▶ _TASK ITEM_:
The entries should be given again so that each one matches the original exactly.

(Items listed in a dataset)
========================

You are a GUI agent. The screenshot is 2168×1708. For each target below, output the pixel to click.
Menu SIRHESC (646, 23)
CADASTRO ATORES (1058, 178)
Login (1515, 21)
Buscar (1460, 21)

========================

▶ _ANSWER TO THE PROBLEM_:
You are a GUI agent. The screenshot is 2168×1708. For each target below, output the pixel to click.
Menu SIRHESC (646, 23)
CADASTRO ATORES (1058, 178)
Login (1515, 21)
Buscar (1460, 21)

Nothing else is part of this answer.